** begin **

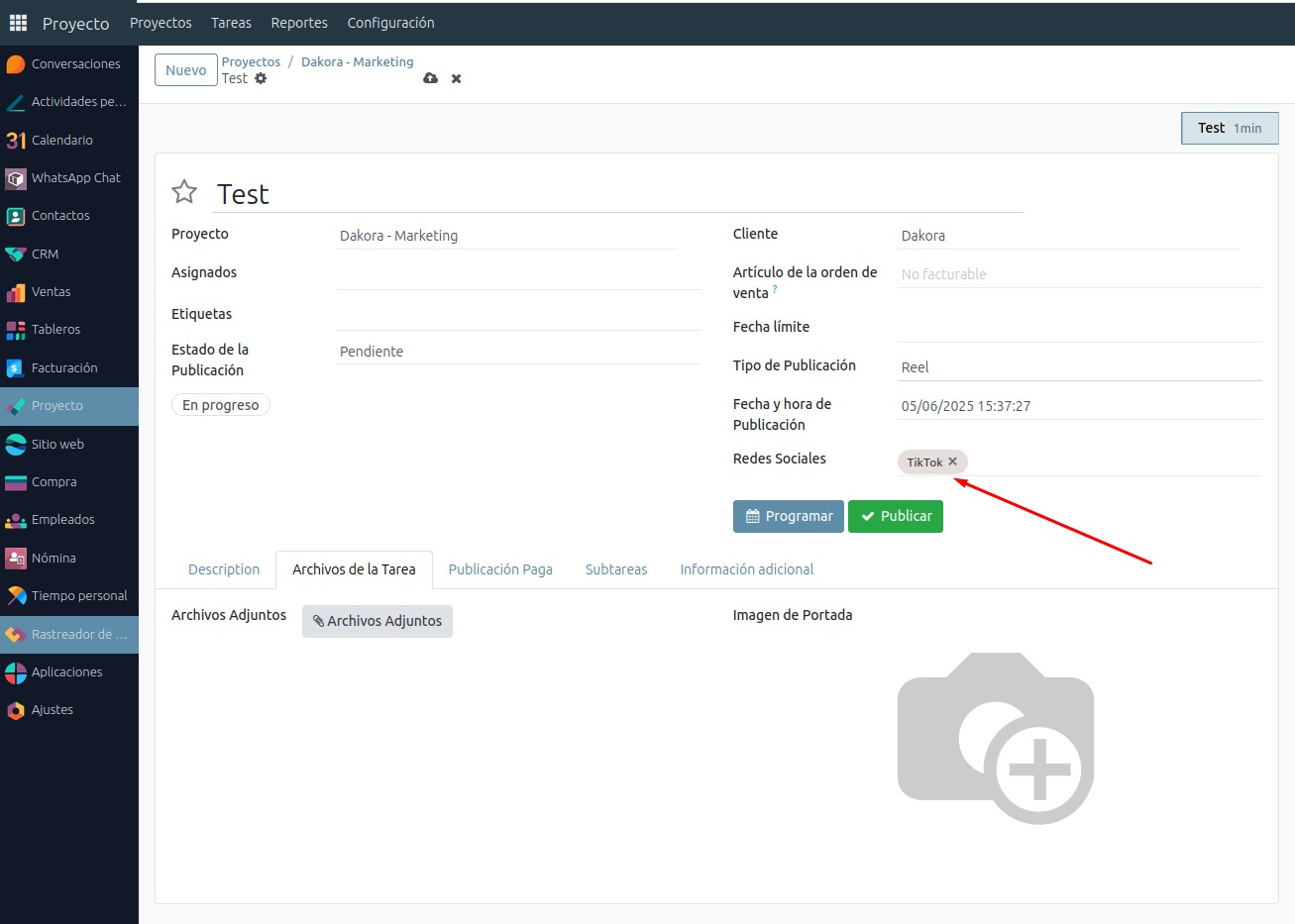Open the Tipo de Publicación dropdown
Viewport: 1295px width, 924px height.
pyautogui.click(x=1079, y=367)
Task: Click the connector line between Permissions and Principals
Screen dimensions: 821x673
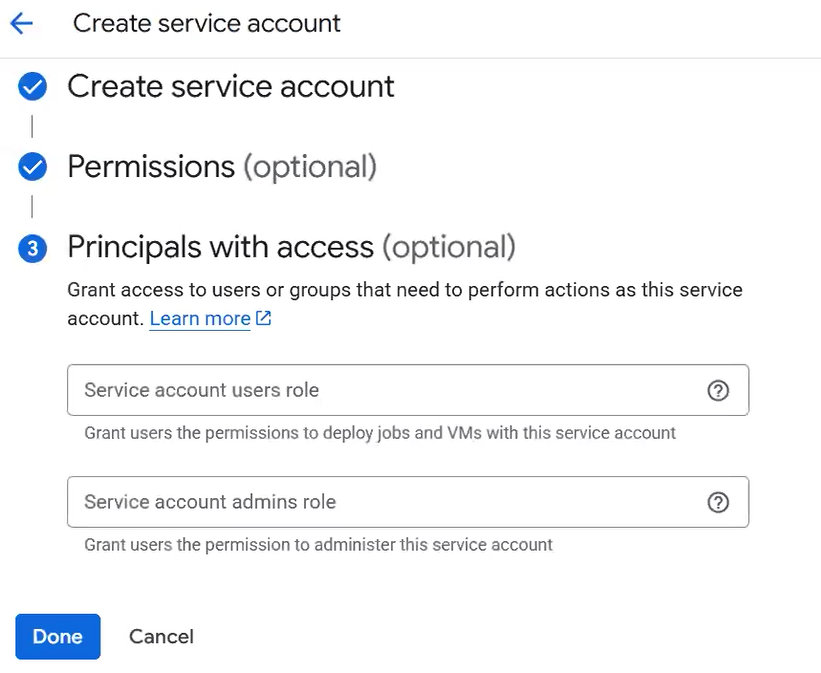Action: [33, 207]
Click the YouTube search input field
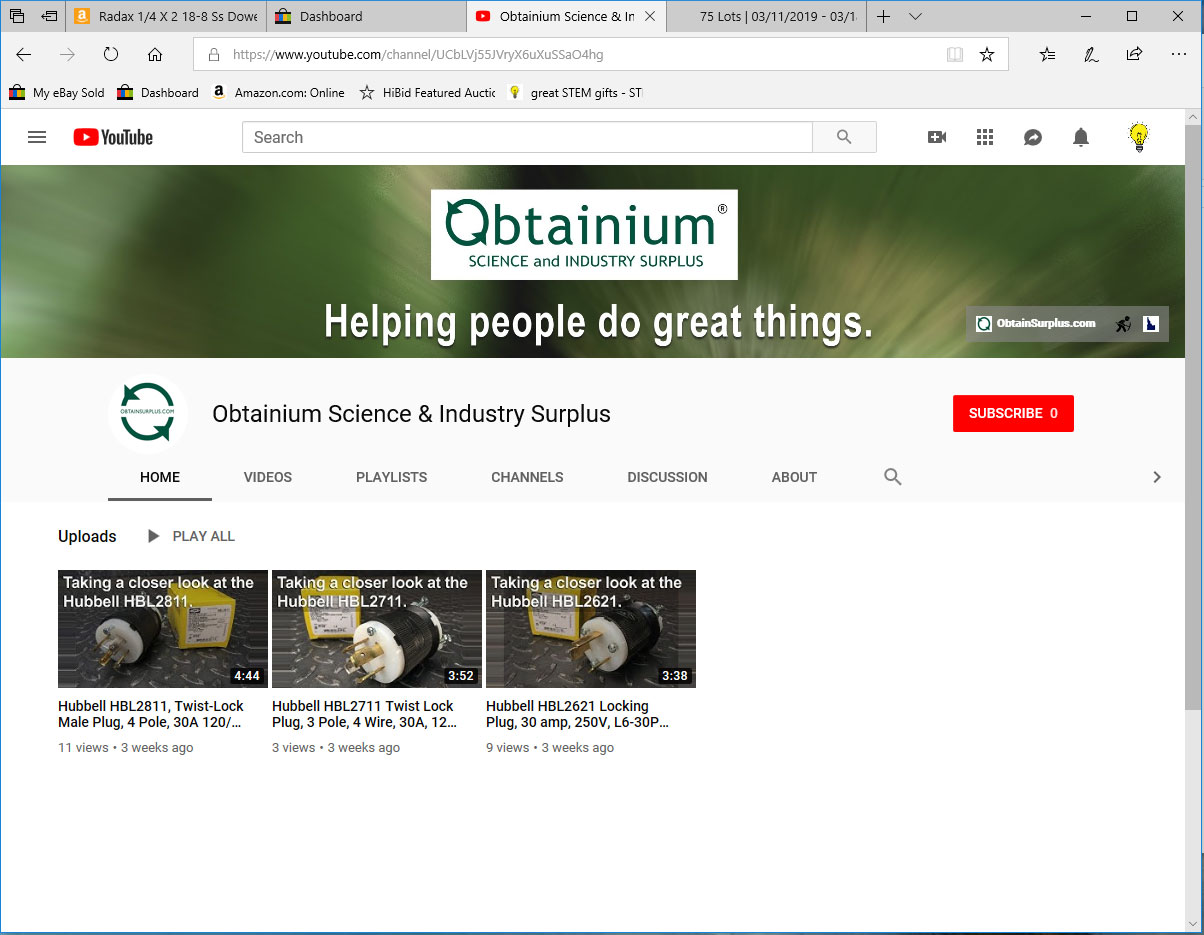This screenshot has width=1204, height=935. (527, 138)

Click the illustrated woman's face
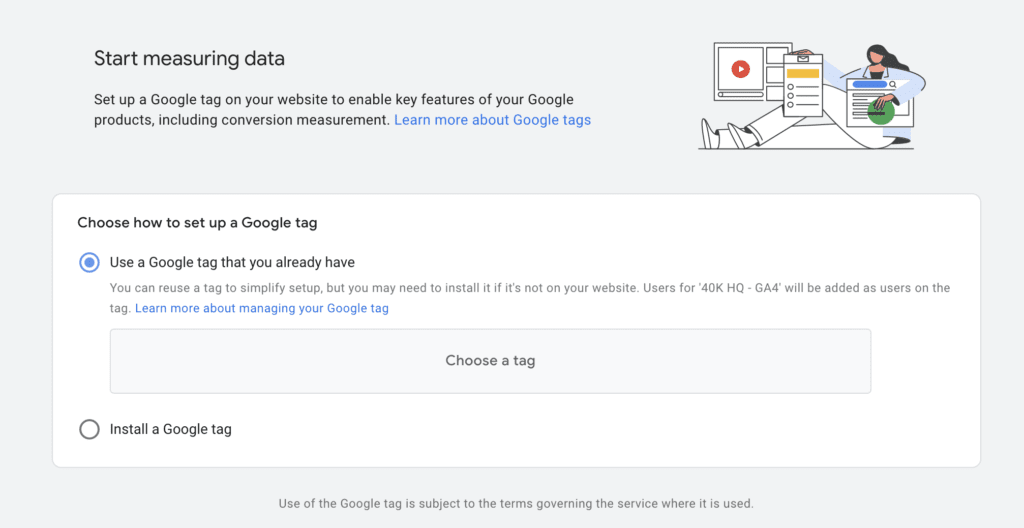(x=877, y=55)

** end **

What the exercise asks: Copy the records above word for word, without the pictures.

Complete answer:
Open the Tipo de Publicación dropdown
Viewport: 1295px width, 924px height.
pyautogui.click(x=1079, y=367)
Task: Click the connector line between Permissions and Principals
Screen dimensions: 821x673
Action: [33, 207]
Click the YouTube search input field
This screenshot has width=1204, height=935. (527, 138)

Click the illustrated woman's face
(x=877, y=55)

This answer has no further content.